Universal Robots, an industrial robotics manufacturer from Denmark, is credited for coming up with the next generation robot models. Based on their ability to work safely alongside the human workers the robots are known as collaborative robots or cobots
The rise of labor costs globally is pushing many manufacturers to abandon manual screw driving and the semi-automatic fastening of equipment in favor of complete automation. Previously the use of robots was viewed as an option reserved for the large manufacturing industries only however, today they are seen as a strategic tool in the struggle to keep assembly lines running.
In the past, only a few of the fastening applications were best suited for the traditional robots due to their rigid form but with the continuous innovations and improvement spearheaded by Universal Robots, the collaborative robots are flexible enough to meet the diverse clients’ needs and perform the necessary tasks.
Robotic screw driving is very different from the traditional applications like fixed or handheld screw driving. For instance the traditional screw driving involves fixed locations and components that are tooled and basically no flexibility present hence if one is engaging in ganged screw driving using a multi-spindle system, there is a high chance of product repeatability in the manufacturing and placement processes.
If on the other hand there is an assembler doing the screw driving tasks manually, the major concern is the physical challenges of ergonomics. For traditional screw driving the projects were conducted for a longer period, involved large volumes and minimum changes to assemblies. Flexibility was not a key factor; hard tooled automation was the norm.
On a traditional screw driving cell, the operator had to fit two or more screws on the dedicated screwdrivers and at times the process of mounting would have several errors such as mounting done at weird angles and projections. Collaborative robots on the contrary, are very flexible making screw driving tasks seem so easy by allowing fast changeovers in the running of small and different size batches of related assembly’s lines.
The cobots can also drive screws in any directions required and observe the varying torque requirements. They also possess the ability to drive a wide variety of screw sizes using the necessary feeders for each type of fastener.
However, for the robot assembly system the accuracy of the location for the parts and the stack-up is very critical. This is because the cobot will follow the exact location every cycle to which it has been programmed therefore the parts have to be correctly fixed and the stack up tolerance be in uniform with the design for the production system to be effective.
The process of robotic screw driving is cost effective and even affordable for small and medium sized businesses. When fitted with the right type of end effectors and feeders which are available on the Universal Robots’ online platform known as the UR+, the collaborative robots are fast and flexible screw driving tools.

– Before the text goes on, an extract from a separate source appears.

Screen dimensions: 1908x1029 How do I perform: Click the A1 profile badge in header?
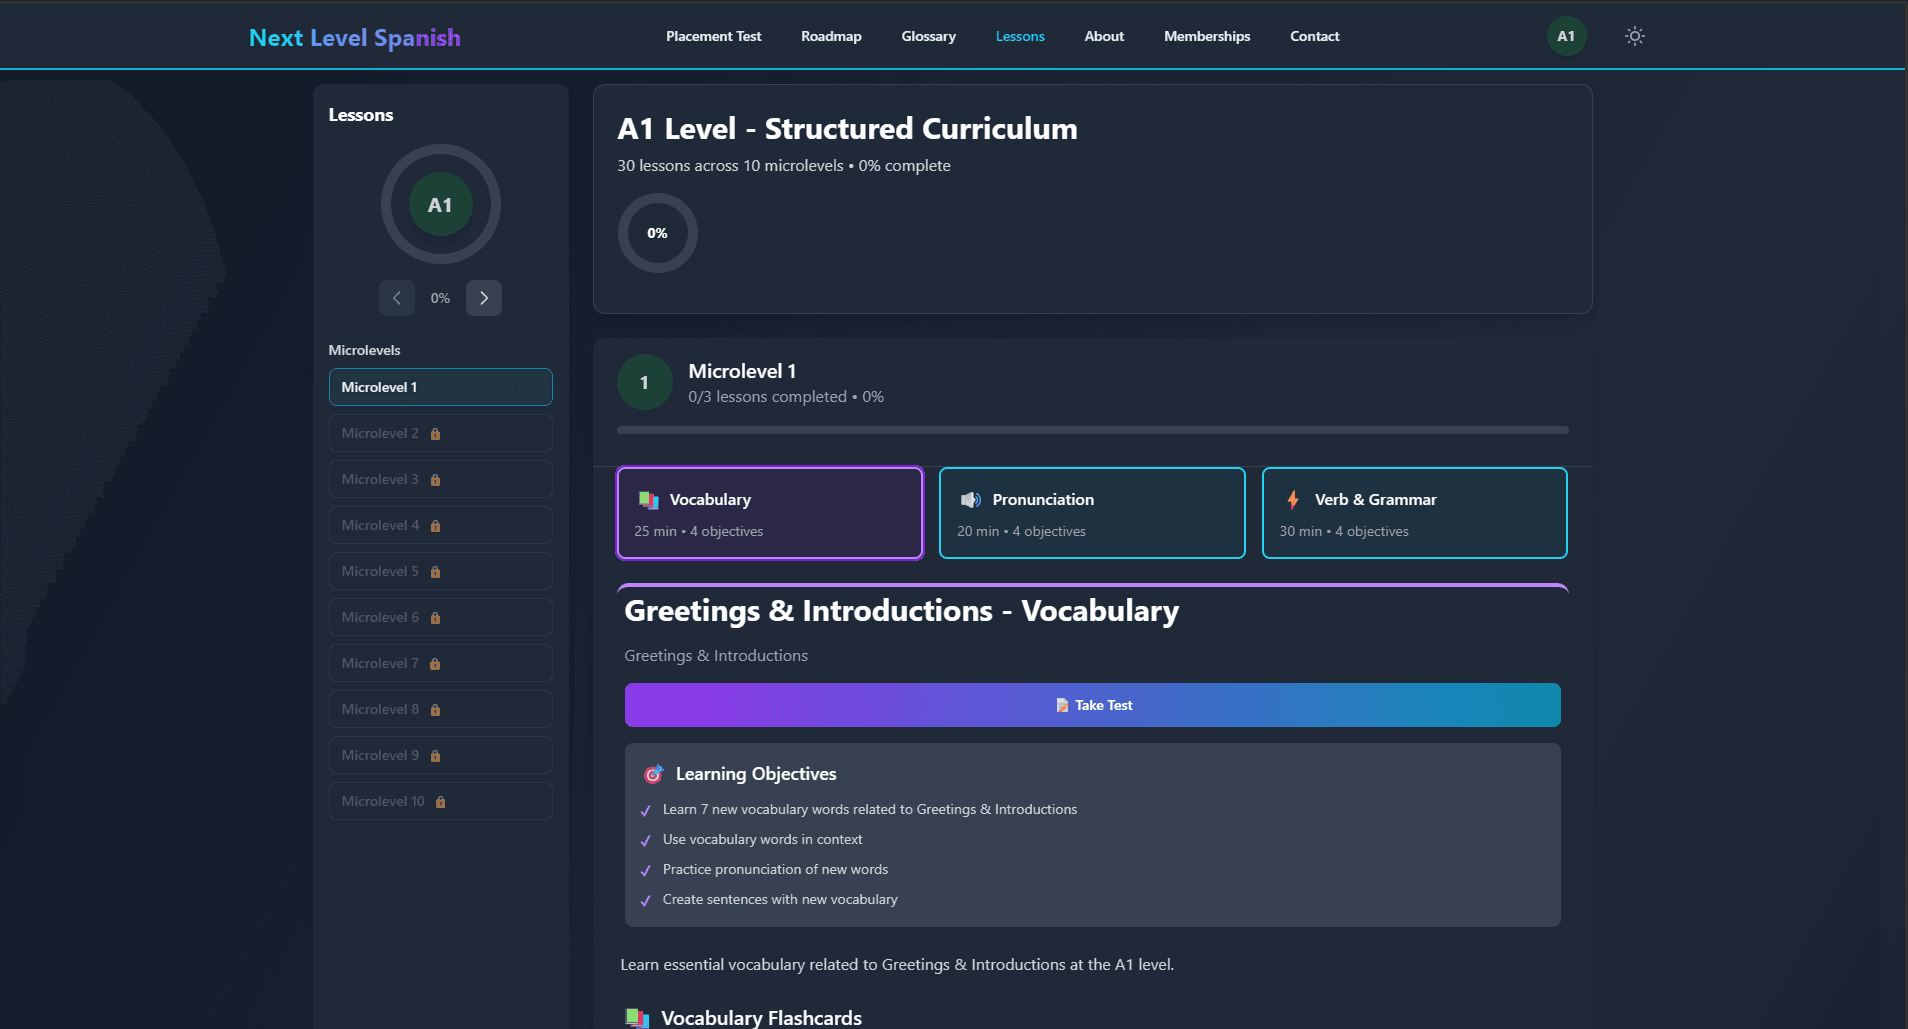pos(1565,36)
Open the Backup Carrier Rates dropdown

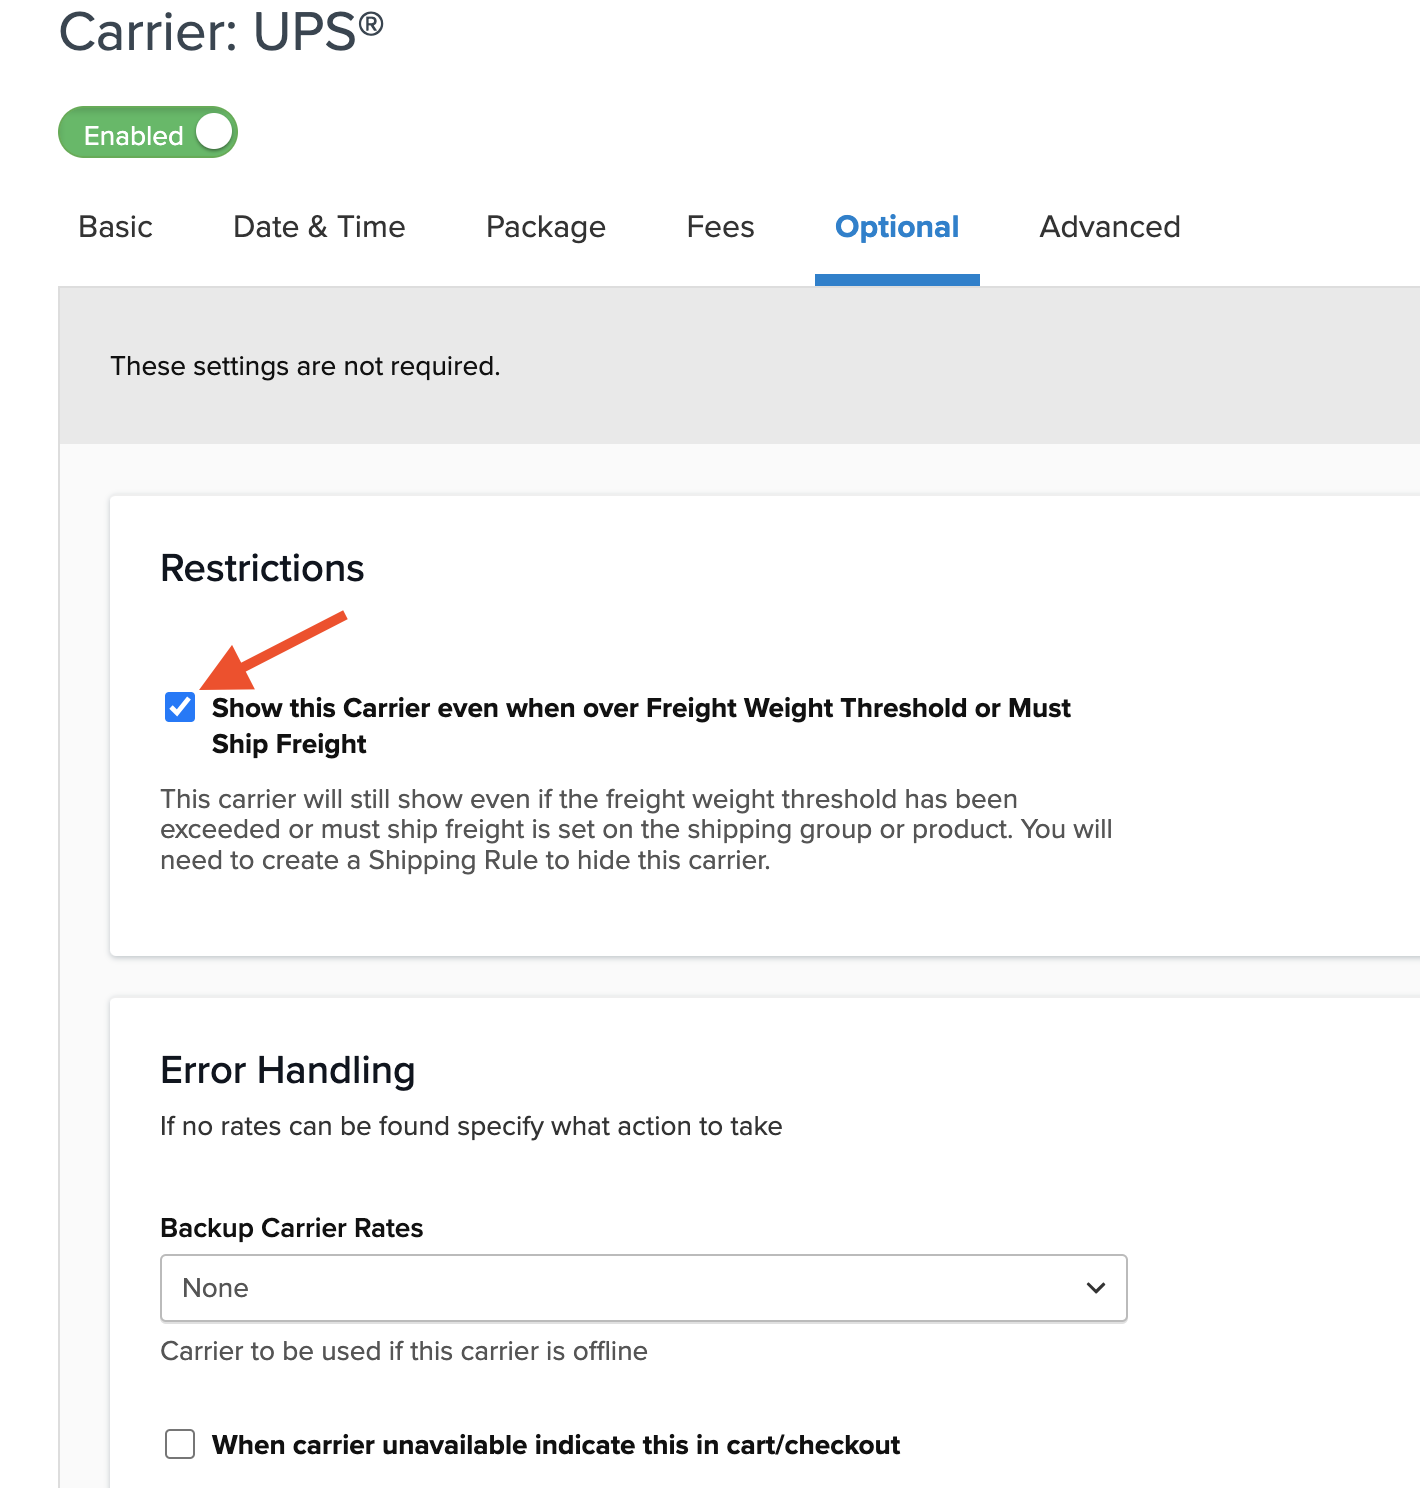643,1288
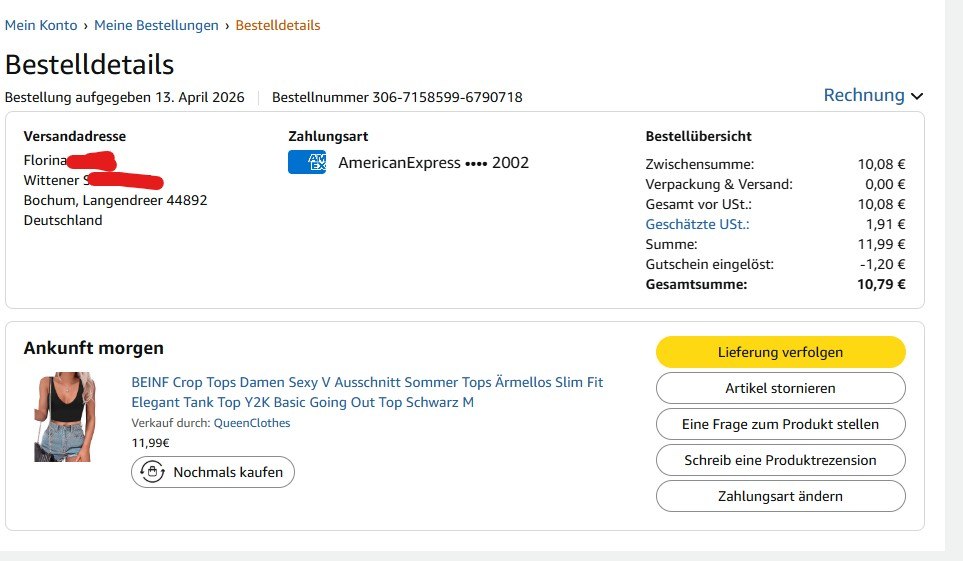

The cobots also offer agility and a long reach which enables them to handle complex part geometries and high-torque applications in parts or places that are normally hard to reach manually. The cobots are also helpful in working at environments that are unsafe and risky for humans for instance in assembling of auto parts like engine blocks, cylinder heads and cooling units.
It is safe to state that there are no limits to the type of application and parts that can be assembled by the collaborative robots as long as the location of the screw parts is accessible. Regardless of the type of industry and application, companies all over the world have seen the benefits of using collaborative robots to achieve high quality results.